Ai-je perdu dix années de ma vie en prison? L’intégrité n’est jamais perdue. Grâce à la fidélité des centaines de frères qui ont été incarcérés en Espagne, les plus hautes personnalités du gouvernement, du Parlement et de l’Église catholique connaissent le nom de Jéhovah. Même le général Franco a dû admettre l’existence de ce remarquable groupe de chrétiens inébranlables. Son gouvernement a d’ailleurs reconnu officiellement les Témoins de Jéhovah en 1970.

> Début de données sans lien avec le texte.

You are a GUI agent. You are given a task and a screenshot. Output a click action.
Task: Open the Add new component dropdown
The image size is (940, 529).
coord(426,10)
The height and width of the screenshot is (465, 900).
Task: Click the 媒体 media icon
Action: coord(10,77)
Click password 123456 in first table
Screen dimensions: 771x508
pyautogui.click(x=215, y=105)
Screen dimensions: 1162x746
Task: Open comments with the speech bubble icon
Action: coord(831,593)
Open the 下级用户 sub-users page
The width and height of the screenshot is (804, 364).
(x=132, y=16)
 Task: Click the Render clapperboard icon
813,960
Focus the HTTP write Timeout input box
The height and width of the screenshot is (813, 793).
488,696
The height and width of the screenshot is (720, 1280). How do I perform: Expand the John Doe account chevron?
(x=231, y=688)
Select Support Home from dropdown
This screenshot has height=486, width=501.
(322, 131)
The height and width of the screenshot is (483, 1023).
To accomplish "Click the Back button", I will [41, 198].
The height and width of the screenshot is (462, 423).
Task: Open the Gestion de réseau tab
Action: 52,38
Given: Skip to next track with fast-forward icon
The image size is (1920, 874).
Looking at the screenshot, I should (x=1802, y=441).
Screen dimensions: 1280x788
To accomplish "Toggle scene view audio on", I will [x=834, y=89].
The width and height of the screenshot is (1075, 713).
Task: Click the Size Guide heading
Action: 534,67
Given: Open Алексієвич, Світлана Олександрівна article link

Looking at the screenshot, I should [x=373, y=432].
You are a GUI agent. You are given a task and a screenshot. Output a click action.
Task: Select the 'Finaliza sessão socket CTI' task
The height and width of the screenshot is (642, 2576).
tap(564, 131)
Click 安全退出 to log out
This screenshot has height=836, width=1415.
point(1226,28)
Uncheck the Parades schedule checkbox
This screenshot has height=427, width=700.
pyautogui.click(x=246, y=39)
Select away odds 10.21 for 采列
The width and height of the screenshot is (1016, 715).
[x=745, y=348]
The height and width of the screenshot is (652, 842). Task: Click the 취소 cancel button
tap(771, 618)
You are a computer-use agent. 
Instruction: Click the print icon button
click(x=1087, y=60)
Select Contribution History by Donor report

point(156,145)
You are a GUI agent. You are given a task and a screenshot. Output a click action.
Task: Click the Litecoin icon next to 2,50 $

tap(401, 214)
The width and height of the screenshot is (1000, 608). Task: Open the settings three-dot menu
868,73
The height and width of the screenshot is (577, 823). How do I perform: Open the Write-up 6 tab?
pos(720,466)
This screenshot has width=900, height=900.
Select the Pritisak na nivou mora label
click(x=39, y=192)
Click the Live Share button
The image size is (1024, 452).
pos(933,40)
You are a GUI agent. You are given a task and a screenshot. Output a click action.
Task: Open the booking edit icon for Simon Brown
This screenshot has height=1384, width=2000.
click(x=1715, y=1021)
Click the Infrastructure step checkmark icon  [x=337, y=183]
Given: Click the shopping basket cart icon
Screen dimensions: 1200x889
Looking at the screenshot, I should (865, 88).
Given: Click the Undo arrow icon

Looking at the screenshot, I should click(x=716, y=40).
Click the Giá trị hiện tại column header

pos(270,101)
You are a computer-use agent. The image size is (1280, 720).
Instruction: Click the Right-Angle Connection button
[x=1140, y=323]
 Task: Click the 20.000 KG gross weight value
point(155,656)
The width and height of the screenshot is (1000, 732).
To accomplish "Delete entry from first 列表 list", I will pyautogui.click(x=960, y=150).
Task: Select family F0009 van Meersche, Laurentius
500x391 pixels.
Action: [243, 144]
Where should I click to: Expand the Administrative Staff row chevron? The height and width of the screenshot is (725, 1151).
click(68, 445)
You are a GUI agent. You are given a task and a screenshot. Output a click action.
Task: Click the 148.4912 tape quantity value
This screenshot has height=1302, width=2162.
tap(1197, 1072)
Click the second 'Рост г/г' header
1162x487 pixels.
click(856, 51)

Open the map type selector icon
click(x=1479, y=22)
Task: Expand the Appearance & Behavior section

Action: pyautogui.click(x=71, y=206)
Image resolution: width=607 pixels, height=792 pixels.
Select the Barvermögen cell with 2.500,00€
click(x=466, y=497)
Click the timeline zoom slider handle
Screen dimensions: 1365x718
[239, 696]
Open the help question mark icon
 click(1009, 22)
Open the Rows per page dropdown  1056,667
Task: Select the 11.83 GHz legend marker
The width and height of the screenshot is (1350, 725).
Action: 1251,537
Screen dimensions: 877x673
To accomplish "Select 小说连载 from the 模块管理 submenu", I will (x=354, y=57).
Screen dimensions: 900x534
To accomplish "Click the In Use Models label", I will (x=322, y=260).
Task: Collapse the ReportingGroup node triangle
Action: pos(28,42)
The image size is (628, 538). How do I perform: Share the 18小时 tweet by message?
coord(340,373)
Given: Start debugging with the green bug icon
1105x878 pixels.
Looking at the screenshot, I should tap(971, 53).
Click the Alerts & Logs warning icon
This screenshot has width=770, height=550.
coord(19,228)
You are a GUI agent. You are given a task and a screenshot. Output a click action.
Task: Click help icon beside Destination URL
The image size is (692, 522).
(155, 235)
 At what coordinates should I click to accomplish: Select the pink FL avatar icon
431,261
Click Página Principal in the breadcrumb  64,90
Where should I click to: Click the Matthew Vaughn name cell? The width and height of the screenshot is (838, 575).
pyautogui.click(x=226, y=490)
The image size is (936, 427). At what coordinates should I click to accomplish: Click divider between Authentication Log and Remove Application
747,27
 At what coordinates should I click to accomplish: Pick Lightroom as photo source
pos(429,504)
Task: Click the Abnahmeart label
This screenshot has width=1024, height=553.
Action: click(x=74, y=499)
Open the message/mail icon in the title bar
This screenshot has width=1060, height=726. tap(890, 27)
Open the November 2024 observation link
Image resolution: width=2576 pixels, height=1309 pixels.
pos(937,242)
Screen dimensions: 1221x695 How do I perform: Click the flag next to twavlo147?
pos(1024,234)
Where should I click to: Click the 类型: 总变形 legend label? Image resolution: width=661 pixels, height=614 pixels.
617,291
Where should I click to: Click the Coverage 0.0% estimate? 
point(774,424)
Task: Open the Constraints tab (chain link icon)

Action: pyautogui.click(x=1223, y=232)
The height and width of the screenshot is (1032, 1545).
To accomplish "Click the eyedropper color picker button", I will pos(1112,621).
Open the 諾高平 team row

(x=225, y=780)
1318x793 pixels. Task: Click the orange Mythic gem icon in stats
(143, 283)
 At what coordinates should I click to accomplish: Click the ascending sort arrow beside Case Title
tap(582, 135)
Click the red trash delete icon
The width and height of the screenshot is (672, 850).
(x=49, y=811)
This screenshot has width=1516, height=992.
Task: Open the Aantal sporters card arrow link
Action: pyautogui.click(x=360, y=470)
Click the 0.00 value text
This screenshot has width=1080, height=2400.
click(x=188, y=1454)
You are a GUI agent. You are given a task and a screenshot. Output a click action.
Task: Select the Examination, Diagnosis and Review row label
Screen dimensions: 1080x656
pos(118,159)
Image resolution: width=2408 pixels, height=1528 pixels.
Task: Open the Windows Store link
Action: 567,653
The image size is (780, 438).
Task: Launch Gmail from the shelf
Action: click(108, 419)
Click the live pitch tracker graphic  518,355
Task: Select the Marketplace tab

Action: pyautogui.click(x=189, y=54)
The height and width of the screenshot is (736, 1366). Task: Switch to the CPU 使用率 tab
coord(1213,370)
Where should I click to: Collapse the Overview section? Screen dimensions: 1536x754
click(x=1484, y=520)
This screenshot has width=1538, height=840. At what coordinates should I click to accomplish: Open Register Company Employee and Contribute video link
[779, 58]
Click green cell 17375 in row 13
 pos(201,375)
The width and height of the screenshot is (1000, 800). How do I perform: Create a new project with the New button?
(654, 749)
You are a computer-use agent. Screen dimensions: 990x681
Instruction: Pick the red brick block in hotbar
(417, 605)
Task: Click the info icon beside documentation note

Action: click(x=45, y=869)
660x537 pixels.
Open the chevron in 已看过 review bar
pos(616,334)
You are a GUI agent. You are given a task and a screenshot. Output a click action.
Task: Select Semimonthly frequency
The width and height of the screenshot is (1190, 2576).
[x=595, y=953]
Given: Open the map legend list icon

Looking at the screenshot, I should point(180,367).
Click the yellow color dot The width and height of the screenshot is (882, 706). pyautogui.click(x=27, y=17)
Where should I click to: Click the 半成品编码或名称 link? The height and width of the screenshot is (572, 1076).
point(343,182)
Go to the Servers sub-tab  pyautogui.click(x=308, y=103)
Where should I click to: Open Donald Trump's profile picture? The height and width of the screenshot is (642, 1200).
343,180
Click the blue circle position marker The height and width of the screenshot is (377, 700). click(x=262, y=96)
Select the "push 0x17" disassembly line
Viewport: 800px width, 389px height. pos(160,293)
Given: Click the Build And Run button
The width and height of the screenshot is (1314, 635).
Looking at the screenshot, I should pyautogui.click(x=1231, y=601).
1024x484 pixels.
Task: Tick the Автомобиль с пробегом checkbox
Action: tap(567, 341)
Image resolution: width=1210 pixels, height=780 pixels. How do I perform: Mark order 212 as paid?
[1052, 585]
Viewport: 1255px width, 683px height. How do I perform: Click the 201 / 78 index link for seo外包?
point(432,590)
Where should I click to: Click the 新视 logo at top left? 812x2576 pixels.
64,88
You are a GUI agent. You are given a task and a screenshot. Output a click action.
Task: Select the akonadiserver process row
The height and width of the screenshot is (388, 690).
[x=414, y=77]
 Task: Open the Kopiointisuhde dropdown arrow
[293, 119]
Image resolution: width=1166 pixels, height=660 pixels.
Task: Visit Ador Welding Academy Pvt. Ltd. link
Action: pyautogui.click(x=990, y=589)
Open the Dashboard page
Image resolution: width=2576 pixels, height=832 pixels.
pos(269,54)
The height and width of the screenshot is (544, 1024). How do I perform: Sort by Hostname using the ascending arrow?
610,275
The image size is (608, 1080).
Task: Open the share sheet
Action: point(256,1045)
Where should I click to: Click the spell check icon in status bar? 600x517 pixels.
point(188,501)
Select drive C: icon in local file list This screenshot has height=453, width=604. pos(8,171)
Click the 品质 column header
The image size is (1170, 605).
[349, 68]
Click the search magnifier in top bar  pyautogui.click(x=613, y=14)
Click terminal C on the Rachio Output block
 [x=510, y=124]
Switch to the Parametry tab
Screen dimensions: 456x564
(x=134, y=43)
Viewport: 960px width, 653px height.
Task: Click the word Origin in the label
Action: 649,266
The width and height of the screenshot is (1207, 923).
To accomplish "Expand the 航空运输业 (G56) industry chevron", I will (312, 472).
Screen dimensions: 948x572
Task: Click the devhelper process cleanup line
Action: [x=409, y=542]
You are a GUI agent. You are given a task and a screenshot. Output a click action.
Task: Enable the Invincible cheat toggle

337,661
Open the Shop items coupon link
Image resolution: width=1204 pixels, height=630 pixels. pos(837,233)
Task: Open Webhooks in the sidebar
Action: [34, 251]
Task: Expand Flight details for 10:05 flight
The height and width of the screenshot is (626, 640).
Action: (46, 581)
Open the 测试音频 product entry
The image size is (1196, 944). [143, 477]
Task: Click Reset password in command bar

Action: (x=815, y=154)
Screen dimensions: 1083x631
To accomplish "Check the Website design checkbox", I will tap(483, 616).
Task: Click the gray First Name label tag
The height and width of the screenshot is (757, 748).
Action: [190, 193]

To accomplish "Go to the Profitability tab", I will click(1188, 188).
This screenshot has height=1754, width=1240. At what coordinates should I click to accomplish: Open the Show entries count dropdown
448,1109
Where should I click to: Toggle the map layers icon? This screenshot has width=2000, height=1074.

Nous avons supporté victorieusement une longue épreuve de patience et d’endurance dans les prisons espagnoles. Mais cela nous a donné une occasion unique d’étudier individuellement et sérieusement la Bible et de cultiver des relations étroites avec Jéhovah. Nous n’avons pas perdu ces précieuses années. C’est pourquoi la plupart d’entre nous sont sortis de prison beaucoup plus forts spirituellement qu’ils n’y étaient entrés. Oui, pendant toutes ces années, ‘nous avons été persécutés, mais non abandonnés; nous avons été renversés, mais non détruits’. — II Corinthiens 4:9.
[Entrefilet, page 20]
Même quand j’ai été mis au secret, je me suis constamment rappelé que je n’étais pas seul.
[Illustration, page 22]
Notre regretté frère Grant Suiter (au centre), alors membre du Collège central des Témoins de Jéhovah, lors d’une visite dans la prison militaire de Cadix (à gauche, l’interprète Bernard Backhouse; à droite, Fernando Marín).